Gordion nerededir?

Gordion, eskiçağda Anadolu’da kurulmuş olan Frigya Krallığı’nın başkentidir. Bu şehir ismini Frig kralı Gordios’tan almıştır. Günlük konuşmalarda karmaşık , çözümü güç olan işler için sık sık kullanılan “kördüğüm” deyiminin Gordion ile ilgili olan bir söylenceden kaynaklandığı söylenmektedir.
gordion
Gordion şehrinde ilk yerleşmeler M.Ö 3 bin yıllarında başlamış, şehir Hititler ve Asurlular zamanında da önemli bir yerleşim yeri olmuştur. Şehrin kalıntıları bugünkü Eskişehir – Ankara karayolu üzerinde Sakarya ve Porsuk ırmaklarının birleştiği yerin hemen yakınında Ankara’nın Polatlı ilçesinin Yassıhöyük köyündedir.

Frigya uygarlığının en önemli kalıntılarının bulunduğu Gordion’da ilk defa 1901 yılında Alman arkeologlar Gustav ve Alfred Körte kardeşler kazılar yapmaya başlamışlardır.

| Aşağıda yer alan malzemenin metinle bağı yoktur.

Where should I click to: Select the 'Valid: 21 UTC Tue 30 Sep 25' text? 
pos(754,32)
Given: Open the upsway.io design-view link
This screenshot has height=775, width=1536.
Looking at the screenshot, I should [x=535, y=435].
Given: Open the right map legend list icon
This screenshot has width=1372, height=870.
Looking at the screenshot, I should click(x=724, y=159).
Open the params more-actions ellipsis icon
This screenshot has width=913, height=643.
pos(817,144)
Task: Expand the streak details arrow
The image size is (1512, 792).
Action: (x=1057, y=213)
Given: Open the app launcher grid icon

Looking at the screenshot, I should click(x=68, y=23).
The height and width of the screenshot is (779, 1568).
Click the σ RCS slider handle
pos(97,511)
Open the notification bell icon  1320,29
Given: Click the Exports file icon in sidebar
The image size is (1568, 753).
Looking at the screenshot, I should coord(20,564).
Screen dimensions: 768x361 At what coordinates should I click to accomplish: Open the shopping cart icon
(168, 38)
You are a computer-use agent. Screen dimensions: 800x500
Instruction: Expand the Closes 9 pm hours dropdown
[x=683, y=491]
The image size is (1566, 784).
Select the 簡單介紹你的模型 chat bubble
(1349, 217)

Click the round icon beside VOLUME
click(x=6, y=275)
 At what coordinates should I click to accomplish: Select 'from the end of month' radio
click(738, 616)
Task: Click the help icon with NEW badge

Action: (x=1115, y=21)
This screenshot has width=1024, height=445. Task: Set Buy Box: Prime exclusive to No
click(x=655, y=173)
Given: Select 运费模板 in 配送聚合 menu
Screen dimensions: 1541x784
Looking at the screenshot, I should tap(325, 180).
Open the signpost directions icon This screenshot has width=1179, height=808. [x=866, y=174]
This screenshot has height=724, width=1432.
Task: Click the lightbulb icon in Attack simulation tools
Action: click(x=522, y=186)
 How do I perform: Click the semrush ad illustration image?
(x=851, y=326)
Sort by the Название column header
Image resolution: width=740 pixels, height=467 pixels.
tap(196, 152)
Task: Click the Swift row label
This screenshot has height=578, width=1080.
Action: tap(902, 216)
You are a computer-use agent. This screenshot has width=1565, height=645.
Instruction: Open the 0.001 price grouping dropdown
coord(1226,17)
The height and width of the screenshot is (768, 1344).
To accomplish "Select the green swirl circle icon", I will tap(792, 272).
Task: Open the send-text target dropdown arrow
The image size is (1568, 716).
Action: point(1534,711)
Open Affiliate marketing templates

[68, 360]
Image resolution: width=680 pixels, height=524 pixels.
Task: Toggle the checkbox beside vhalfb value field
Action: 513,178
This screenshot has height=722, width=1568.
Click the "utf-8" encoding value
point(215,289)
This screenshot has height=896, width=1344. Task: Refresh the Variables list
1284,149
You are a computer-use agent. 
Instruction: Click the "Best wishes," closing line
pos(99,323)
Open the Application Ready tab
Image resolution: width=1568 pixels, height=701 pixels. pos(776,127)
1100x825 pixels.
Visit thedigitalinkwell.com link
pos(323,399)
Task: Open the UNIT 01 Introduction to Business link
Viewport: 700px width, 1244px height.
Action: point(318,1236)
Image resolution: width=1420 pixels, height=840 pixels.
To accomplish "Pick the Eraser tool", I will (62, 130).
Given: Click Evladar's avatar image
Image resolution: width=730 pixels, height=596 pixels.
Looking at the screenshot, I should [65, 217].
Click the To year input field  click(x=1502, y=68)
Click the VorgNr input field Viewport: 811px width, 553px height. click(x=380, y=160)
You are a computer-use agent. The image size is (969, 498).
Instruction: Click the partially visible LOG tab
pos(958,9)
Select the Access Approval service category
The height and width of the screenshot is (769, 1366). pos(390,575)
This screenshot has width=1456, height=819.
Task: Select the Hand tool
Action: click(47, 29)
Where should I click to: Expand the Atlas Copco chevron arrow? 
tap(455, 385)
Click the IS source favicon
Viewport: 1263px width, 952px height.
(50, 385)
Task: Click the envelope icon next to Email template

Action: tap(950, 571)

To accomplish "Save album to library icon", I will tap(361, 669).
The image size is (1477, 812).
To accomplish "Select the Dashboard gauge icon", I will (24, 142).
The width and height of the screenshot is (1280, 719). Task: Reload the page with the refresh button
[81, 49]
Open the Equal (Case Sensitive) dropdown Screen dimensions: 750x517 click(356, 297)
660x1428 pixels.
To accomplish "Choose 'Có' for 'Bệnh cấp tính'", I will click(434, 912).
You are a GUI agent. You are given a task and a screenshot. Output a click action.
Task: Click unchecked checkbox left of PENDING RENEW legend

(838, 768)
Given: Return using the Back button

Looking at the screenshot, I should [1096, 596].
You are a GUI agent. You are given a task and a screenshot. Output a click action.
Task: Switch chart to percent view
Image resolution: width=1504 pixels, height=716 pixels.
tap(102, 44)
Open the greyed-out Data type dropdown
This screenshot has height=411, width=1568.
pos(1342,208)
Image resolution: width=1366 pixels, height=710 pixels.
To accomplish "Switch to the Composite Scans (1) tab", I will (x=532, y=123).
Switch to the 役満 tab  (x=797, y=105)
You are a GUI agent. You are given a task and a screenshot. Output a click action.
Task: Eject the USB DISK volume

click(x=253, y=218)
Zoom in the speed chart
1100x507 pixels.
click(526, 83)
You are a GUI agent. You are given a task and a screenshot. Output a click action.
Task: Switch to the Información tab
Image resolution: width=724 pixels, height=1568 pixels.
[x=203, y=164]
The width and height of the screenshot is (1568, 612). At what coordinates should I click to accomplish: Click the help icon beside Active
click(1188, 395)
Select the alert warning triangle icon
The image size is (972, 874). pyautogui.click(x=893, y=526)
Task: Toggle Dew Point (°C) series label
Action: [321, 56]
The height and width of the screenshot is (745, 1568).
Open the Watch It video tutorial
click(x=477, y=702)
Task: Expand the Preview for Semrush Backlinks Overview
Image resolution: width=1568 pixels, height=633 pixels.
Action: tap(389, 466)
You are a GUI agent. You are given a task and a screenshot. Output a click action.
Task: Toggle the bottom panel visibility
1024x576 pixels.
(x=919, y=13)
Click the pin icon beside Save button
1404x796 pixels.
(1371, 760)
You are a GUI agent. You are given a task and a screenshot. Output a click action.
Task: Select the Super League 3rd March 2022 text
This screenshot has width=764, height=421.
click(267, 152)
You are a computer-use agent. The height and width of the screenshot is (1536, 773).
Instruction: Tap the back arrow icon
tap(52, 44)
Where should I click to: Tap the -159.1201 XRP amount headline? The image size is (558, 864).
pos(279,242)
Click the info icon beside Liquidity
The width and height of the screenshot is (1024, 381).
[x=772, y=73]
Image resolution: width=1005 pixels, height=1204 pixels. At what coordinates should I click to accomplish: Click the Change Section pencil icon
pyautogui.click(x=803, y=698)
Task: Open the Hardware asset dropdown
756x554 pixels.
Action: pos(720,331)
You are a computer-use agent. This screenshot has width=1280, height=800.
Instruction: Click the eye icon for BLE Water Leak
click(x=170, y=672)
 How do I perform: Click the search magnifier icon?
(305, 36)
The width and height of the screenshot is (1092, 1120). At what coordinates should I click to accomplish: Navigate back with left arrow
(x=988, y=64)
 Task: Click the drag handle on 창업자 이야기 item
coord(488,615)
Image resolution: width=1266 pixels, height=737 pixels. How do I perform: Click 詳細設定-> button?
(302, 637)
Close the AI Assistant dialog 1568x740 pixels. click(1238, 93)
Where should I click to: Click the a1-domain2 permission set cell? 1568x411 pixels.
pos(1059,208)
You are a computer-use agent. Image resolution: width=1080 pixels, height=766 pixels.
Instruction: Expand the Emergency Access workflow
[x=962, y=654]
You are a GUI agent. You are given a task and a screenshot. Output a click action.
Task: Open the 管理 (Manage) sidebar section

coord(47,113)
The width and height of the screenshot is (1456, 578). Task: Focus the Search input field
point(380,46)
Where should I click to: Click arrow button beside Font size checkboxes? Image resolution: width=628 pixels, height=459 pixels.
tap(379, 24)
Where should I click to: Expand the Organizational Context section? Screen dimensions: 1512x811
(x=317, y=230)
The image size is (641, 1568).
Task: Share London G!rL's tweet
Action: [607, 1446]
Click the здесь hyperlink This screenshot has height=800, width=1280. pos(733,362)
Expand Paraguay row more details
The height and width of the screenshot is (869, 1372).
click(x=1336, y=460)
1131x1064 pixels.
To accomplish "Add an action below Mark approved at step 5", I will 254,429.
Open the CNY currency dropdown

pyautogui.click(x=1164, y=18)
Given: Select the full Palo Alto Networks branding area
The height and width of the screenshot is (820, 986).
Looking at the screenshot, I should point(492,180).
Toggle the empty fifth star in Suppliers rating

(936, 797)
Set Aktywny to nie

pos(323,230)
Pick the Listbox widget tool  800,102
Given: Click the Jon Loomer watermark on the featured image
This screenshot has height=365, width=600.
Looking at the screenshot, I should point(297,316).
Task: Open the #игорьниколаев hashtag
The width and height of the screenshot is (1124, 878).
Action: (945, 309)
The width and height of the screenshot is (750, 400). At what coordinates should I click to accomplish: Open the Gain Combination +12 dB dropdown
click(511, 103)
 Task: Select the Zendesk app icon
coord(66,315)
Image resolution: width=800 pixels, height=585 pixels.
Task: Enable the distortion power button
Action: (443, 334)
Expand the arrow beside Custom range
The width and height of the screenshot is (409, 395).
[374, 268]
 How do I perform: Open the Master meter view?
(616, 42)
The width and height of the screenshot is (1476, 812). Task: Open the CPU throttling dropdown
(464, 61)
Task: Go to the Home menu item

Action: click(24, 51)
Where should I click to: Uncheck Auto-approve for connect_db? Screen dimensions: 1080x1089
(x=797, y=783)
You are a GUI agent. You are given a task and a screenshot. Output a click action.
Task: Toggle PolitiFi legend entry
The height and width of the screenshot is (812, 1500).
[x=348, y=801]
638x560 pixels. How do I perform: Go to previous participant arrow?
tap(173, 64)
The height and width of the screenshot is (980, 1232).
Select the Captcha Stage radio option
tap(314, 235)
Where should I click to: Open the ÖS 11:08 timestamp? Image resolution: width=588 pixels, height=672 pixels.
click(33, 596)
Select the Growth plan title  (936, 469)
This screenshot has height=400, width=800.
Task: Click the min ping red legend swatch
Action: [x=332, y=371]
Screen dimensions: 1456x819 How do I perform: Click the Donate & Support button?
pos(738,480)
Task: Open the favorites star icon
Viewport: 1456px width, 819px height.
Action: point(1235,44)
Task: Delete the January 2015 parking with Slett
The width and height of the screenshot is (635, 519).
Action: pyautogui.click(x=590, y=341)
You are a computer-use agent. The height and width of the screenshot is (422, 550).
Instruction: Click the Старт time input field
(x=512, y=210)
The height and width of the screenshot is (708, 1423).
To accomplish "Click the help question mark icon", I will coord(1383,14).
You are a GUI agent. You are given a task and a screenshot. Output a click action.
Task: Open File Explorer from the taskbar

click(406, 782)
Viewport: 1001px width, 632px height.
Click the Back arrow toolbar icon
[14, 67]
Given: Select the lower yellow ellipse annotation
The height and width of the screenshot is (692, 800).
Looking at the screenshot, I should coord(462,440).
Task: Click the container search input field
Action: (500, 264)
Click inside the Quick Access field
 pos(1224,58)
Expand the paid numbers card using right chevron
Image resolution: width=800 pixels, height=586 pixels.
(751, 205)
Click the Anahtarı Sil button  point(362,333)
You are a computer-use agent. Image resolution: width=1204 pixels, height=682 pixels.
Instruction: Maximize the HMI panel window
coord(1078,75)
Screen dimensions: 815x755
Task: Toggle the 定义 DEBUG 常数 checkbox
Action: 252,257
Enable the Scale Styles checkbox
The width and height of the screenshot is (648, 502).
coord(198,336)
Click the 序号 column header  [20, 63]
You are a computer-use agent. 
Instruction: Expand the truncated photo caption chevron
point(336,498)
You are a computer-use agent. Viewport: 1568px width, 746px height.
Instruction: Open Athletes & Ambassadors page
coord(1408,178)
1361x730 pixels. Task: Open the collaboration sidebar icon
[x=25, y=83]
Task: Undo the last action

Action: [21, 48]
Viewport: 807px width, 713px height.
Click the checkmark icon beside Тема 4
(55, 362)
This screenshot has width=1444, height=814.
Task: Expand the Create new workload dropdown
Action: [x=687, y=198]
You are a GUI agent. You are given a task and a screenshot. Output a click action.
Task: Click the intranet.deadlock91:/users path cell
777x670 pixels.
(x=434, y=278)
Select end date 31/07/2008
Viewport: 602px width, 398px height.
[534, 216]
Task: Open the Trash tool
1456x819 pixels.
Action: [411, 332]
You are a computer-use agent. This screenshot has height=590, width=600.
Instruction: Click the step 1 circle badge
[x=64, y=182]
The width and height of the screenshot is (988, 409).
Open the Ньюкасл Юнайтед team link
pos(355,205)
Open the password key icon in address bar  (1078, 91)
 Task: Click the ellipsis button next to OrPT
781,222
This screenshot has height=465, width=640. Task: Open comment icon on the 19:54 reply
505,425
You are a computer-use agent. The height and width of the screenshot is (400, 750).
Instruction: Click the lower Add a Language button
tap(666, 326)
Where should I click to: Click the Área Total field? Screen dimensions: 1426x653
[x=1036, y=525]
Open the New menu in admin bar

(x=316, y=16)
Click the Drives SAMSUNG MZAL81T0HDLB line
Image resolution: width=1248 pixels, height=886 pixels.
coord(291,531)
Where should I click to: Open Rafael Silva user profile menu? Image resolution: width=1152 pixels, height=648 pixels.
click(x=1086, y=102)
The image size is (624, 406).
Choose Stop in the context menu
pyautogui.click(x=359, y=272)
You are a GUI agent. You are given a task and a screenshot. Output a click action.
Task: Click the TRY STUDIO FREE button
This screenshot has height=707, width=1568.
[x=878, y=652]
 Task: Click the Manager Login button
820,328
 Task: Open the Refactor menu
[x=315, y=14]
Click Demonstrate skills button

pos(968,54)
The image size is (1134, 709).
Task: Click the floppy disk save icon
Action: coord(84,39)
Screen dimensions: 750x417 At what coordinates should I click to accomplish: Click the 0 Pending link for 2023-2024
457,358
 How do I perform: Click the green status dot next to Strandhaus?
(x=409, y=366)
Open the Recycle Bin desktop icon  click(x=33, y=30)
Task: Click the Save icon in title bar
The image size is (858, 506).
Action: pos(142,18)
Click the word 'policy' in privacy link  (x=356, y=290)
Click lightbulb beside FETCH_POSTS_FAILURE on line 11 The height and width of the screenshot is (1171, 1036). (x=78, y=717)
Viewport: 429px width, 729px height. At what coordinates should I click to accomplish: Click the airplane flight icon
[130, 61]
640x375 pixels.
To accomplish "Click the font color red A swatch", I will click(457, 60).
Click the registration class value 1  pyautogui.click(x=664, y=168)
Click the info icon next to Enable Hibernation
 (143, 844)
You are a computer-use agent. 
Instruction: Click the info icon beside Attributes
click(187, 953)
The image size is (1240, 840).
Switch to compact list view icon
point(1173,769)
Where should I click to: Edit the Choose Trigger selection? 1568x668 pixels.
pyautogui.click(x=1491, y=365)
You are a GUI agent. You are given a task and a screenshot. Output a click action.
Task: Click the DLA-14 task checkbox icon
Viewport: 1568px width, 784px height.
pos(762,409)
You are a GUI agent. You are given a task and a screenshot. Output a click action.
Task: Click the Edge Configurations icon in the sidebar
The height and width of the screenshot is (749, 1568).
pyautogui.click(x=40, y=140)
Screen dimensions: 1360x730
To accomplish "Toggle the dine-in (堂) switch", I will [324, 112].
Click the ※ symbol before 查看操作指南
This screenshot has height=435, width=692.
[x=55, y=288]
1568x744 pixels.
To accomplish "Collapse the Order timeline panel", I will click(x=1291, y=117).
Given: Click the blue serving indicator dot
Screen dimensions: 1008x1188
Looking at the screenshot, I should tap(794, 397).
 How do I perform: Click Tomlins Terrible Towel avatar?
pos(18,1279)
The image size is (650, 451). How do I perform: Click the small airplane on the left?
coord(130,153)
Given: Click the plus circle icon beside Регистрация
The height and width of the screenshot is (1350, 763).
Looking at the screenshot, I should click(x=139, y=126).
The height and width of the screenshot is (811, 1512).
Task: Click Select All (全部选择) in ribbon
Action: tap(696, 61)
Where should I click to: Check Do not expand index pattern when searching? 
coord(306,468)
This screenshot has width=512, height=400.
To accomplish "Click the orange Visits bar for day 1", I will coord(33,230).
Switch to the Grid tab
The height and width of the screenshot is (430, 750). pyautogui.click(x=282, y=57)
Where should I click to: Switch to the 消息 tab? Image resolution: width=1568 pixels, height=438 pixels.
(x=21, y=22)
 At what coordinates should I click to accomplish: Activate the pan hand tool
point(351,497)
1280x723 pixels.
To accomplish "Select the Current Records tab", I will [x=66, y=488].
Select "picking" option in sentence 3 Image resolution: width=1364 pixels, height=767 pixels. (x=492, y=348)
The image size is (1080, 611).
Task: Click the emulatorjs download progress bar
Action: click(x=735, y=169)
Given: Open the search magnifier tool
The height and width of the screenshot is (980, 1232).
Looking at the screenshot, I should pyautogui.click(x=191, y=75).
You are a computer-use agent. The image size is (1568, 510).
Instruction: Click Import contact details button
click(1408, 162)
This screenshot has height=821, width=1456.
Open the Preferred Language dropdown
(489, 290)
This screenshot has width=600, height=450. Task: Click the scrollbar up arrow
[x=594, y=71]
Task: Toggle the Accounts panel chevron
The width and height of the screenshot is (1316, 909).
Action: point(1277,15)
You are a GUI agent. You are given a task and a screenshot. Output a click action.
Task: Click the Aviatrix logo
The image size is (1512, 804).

Kazı çalışmaları günümüzde de devam etmektedir. Buluntulardan anlaşıldığına göre Gordion, en parlak zamanını M.Ö 8. yüzyılda yaşamıştır. M.Ö 7. yüzyılın başında Frigya Devleti’ne son veren Kimmerler’ce işgal edilmiş olan şehir yakılıp yıkılmıştır. Daha sonraki dönemlerde şehre egemen olan Lidyalılar tarafından yeniden kurulan Gordion sırası ile Perslerin ve Büyük İskender’in eline geçmiştir. Şehrin Ege kıyılarında Efes’ten başlayıp Frigya topraklarından geçerek Mezopotamya’ya kadar uzanan bir dönem hem ticaret hem de askerlik bakımından önemini korumasını sağlamıştır. M.Ö 189 yılında Roma egemenliği altına giren Gordion bu tarihten sonra önemini yitirmiştir.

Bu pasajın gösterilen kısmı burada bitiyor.